Ivan Bravi – EvoGAMES – Evolving UCT alternatives





Analysis of Vanilla Rolling Horizon Evolution Parameters in General Video Game Playing

25 Apr

Amazing paper presented as a talk at EvoGAMES 2017 in Amsterdam (The Netherlands) by Raluca D. Gaina.

Co-authored by: Jialin Liu, Simon M. Lucas, Diego Pérez-Liébana.


Monte Carlo Tree Search techniques have generally dominated General Video Game Playing, but recent research has started looking at Evolutionary Algorithms and their potential at matching Tree Search level of play or even outperforming these methods. Online or Rolling Horizon Evolution is one of the options available to evolve sequences of actions for planning in General Video Game Playing, but no research has been done up to date that explores the capabilities of the vanilla version of this algorithm in multiple games.
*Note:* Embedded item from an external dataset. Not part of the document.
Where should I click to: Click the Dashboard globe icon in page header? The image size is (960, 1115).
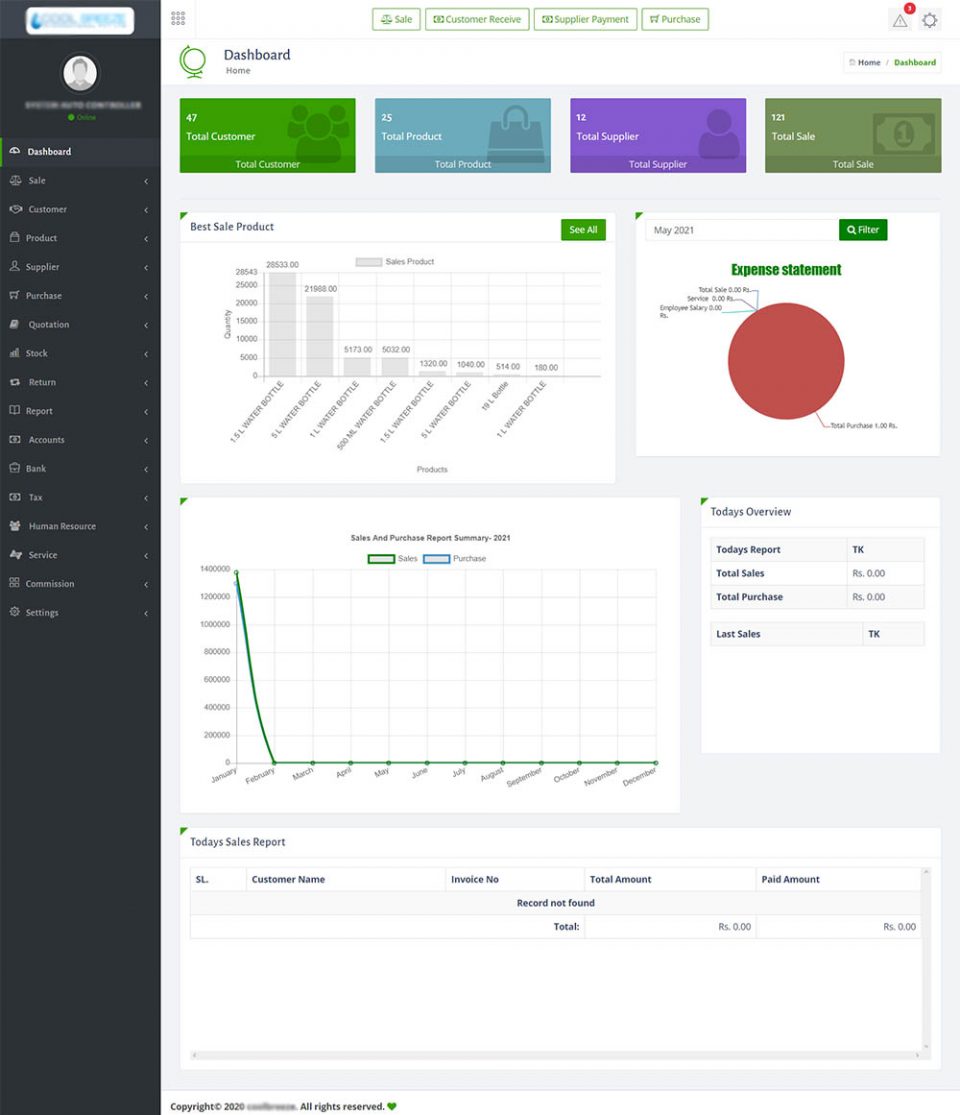tap(192, 62)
This study aims to critically analyse the different configurations regarding population size and individual length in a set of 20 games from the General Video Game AI corpus. Distinctions are made between deterministic and stochastic games, and the implications of using superior time budgets are studied. Results show that there is scope for the use of these techniques, which in some configurations outperform Monte Carlo Tree Search, and also suggest that further research in these methods could boost their performance.